Search This Blog

Wednesday, November 14, 2007

An old tape that's still new

I have no idea how old I was when my dad made the tape. I assume I was less than junior high school, maybe fifth or sixth grade, but I have no idea.
I do know, however, he had gotten a new radio/cassette player that was something short of a boom box. He got it from my brother for Christmas one year. Late one night, he was listening to the radio (I think it was WJR, "The Great Voice of the Great Lakes), and decided to pop a cassette in and record what was on.
What was on, you ask?
Well, the first item was a song making fun of people who watched too much television. The song started in the middle, and it was more than 20 years before I ever heard the beginning.

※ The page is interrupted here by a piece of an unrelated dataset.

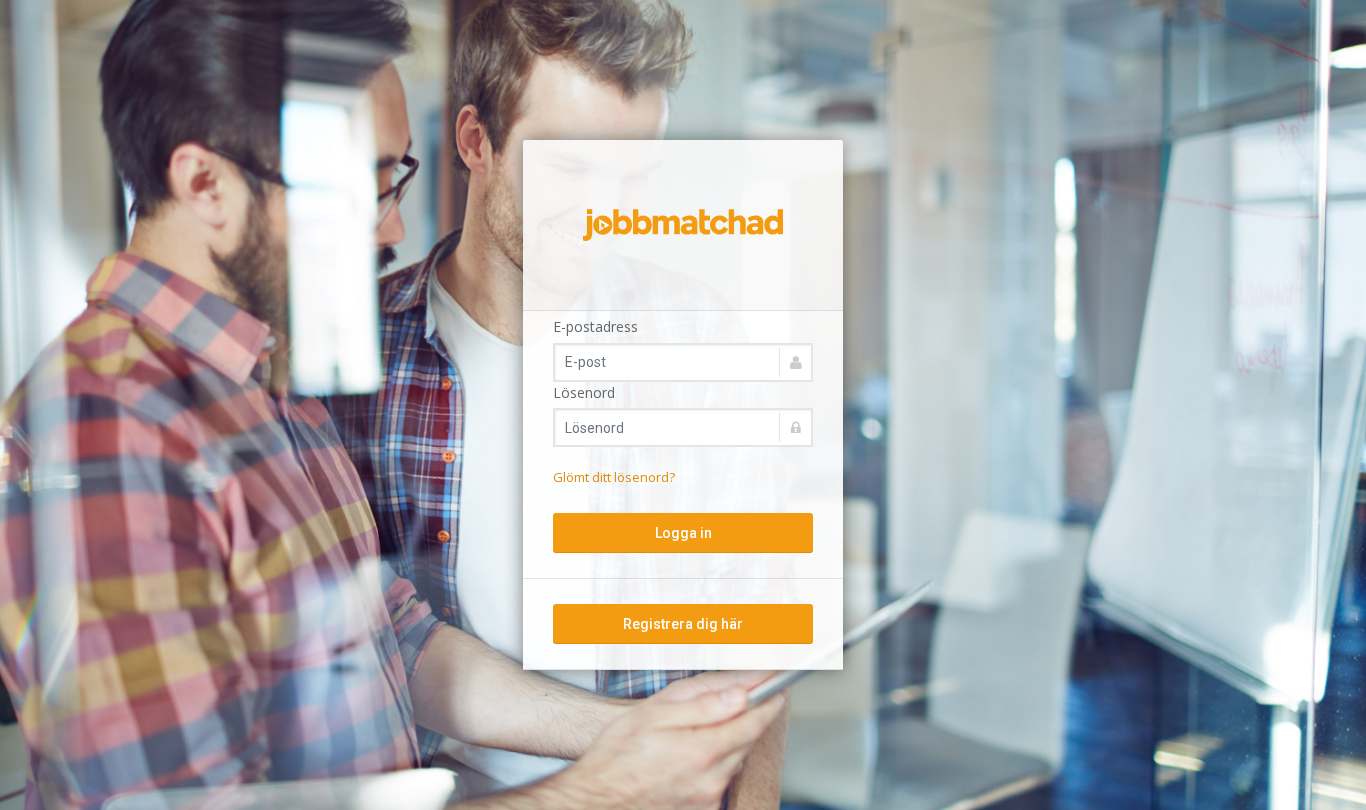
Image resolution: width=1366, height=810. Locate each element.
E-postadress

Next came a song from "The Music Man," from early in the movie when Robert Preston comes to town to sell musical instruments.
"Oh, you got trouble, with a capital T and rhymes with P and that stands for pool!"

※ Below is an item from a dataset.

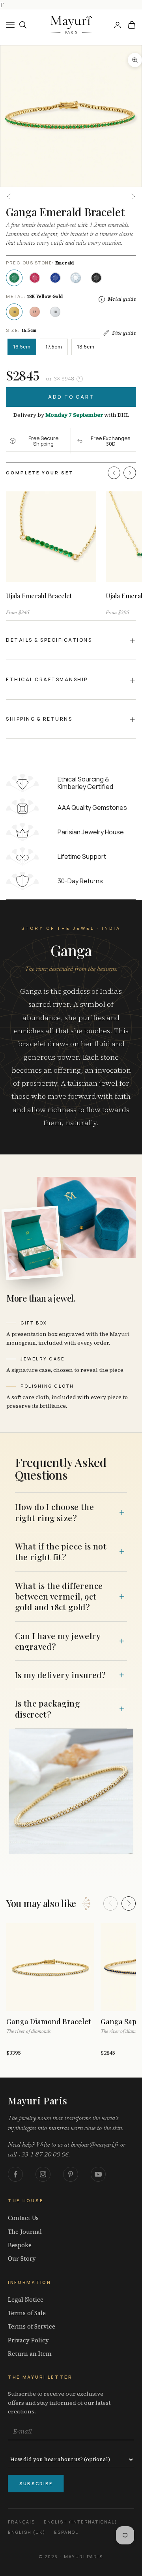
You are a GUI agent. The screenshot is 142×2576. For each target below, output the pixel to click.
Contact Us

Following this, a Dragnet parody called "Little Blue Riding Hood." After that, a longer piece poking fun at the Lawrence Welk Show, "Wunnerful, Wunnerful."
The recording concluded with an episode of "The Bickersons." That one got interrupted in the middle when my dad had to flip the tape over.
It also took me 20 years to realize that wasn't Robert Preston signing the song from "The Music Man."
It was Stan Freberg.
The younger version of me listened to that tape over and over and over. I usually cut it off at "The Bickersons" to listen to the Freberg material.
His clever satire really made me laugh then, and it still does today.
I listened to it so much that I memorized "Little Blue Riding Hood," and I can still recite it from memory today.
It took me until I was 32 to buy a best of Stan Freberg CD, and lo and behold, there were all those tracks for me to listen to as an adult.
I finally got to hear the beginning of "Tele-Vee-Shun," I learned that was Stan, not Robert Preston signing the song. I still have no idea why he re-recorded it, but there it was.
I also have "The United States of America" parts one and two, his funny satire and parody songs about various incidents in American history.
That's really about all the material you can find by Freberg these days, even though in his heyday, he released lots of comedy records. There's a box set that features most of the things on the greatest hits CDs, but also includes a whole CD of the radio commercials he made for such companies as Chun Kin Chow Main, Pittsburgh Paints and Taco Bell. (Taco Bell in China?)
I wish someone would re-release more, but what's available is wonderful.
Some material is dated, but most of it stands up really well for modern audiences.
I hadn't seen "Dragnet" when I heard "Little Blue Riding Hood," but it still made me laugh. I still sometimes have to repress a laugh when I watch a rerun of Jack Webb talking.
I think if there's one famous person I wish I could meet, it would be Stan Freberg. I have no idea what I'd say to him, but I guess I'd just thank him for all the hours of enlightening enjoyment I have gotten from listening to his albums.
By the way, I think the original tape my dad made still exists somewhere and may still be playable. I'll have to go see if I can find it.